Amazon.com Inc., meanwhile, has thrown its weight behind Rivian Automotive Inc., which is making electric trucks, and last year bought driverless startup Zoox Inc. It may look to include autonomous rides as part of its Prime membership program.

“Each of these companies, including Facebook, want to be a part of or even control and dominate every part of citizens’ lives,” said professor Raj Rajkumar, who leads the Robotics Institute at Carnegie Mellon University. “From their business point of view, if you don’t, somebody else can and probably will, and eventually your current domain of influence fades away.”

Although Apple has dominated phones, tablets and smart watches and put up a decent fight over computers for the last few decades, it’s been a laggard in the artificial intelligence, voice and smart-speaker spaces, areas now led by Google and Amazon.

The company would benefit from the release of a breakthrough new product. Although it’s had successes with the watch, released in 2015, and services, such as Apple TV, Apple Arcade and Apple Music, which are now a major new source of revenue, nothing has come close to the success of the iPhone, which has redefined entire industries and become Apple’s most lucrative product since its 2007 release.

At Google, executives have long framed investments in autonomous cars, along with moon shots in biotech and drones, as risks that venture capital and less deep-pocketed firms don’t, or won’t, take. Waymo has discussed potential business models around taxi services and long-haul logistics.

The onslaught has automotive incumbents girding for battle. Industry titans such as Ford Motor Co., General Motors Co. and Toyota Motor Corp. have stepped up their own self-driving efforts. The Japanese automaker is building an entire city around autonomous driving at the base of Mt. Fuji while South Korea’s Hyundai Motor Co. is committing $7.4 billion to make electric vehicles in the U.S. and develop unmanned flying taxis.

In China, it’s the biggest tech companies throwing their hats in the ring. Giants such as Huawei Technologies Co. and Baidu Inc. have pledged to plow almost $19 billion into electric and self-driving vehicle ventures this year alone. Smartphone giant Xiaomi Corp. and even Apple’s Taiwanese manufacturing partner Foxconn have joined the fray, forging tie-ups and unveiling their own carmaking plans.

Automakers defending their turf is understandable, but Takehito Sumikawa, a partner at McKinsey & Co.’s Tokyo office who advises on future mobility, says it’s a “natural extension” for tech providers to enter the autonomous driving space. “They’re betting they can do a better job at disrupting the industry.”

The existing businesses of Amazon, Apple and Google already require them to become proficient at AI, handling massive amounts of data and designing complex systems. Essentially, they’ve made the upfront investment in core technologies needed to design and build driverless cars, and they now have legions of engineers eager to solve more complex problems, not to mention an appetite for disruption.
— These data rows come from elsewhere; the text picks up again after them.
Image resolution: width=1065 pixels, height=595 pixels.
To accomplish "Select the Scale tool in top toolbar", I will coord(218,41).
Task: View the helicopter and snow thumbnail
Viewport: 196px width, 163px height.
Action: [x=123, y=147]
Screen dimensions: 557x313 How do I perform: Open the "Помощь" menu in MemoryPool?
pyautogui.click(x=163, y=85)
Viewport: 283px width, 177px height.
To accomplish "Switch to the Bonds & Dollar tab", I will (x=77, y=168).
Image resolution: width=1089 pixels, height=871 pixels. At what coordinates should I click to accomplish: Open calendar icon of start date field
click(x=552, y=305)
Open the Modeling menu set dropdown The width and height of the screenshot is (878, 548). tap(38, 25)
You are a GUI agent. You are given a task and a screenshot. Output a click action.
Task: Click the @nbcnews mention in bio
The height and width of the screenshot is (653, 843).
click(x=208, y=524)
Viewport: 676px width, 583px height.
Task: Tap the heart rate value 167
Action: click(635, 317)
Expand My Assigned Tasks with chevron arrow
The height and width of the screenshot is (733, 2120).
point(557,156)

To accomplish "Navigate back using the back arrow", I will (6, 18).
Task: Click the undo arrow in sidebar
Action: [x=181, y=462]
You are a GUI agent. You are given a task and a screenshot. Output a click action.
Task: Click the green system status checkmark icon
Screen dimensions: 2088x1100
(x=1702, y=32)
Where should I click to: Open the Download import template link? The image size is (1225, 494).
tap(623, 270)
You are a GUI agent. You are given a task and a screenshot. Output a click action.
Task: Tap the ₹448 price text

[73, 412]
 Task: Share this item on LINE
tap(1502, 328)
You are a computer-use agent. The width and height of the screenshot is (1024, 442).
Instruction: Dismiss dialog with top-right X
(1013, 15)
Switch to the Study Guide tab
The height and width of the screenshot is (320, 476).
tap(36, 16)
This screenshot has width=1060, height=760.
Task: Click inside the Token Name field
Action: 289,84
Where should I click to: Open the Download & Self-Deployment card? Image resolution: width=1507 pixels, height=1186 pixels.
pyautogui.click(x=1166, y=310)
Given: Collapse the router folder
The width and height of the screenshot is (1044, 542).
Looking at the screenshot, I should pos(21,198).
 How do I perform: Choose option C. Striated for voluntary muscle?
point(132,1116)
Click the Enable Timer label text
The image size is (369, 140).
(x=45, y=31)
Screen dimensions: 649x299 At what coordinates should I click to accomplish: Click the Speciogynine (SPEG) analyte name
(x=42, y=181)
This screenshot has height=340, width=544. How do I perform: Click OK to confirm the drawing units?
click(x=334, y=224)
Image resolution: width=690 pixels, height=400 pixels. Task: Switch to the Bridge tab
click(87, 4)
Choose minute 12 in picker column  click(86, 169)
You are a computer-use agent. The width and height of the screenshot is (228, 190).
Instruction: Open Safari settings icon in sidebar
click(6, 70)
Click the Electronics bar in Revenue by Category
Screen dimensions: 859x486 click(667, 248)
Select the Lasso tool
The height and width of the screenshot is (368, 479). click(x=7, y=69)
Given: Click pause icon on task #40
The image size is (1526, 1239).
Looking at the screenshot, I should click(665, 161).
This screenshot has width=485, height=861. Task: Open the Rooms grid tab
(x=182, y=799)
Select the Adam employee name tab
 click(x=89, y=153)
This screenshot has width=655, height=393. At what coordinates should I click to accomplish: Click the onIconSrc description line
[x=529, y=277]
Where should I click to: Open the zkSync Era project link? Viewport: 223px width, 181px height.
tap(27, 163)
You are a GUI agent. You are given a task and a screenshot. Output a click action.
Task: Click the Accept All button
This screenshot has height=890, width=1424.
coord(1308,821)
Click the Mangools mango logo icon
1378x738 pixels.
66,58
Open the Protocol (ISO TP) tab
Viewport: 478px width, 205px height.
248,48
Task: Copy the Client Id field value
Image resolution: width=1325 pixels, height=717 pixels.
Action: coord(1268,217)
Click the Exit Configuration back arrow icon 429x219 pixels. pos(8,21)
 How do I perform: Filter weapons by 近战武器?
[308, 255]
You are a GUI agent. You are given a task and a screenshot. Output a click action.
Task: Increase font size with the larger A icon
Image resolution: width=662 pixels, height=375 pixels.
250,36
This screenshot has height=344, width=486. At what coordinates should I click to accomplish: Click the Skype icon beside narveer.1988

But perhaps one of the clearest examples of a tech company with the ability to change up its own stomping ground is Amazon. The web retailer would benefit hugely from the lower costs of delivering packages to homes using cars that drive themselves.

Amazon also has a habit of transforming its own tools into businesses that can be sold to a wider swath of customers, much like it did with cloud computing, which was originally created to support the company’s online retail operations. Having morphed into a computing and data-storage platform used by Netflix Inc., the U.S. government and others, Amazon Web Services is now a $45.4 billion enterprise.

The COVID-19 pandemic put a temporary damper on consumers’ appetite for new cars, but demand has roared back. A semiconductor shortage means many traditional players can’t keep production lines moving fast enough. This year alone, the global automotive market is projected to rebound by 9.7% to $2.7 trillion, according to IBIS World.

“Even for companies like Apple and Google, this is a massive market,” Rajkumar said. “CFOs and CEOs literally drool, since first movers are likely to have a major edge. Each of these companies wants to be the predator, and not become the prey.”

Bloomberg writer Mark Bergen contributed to this report.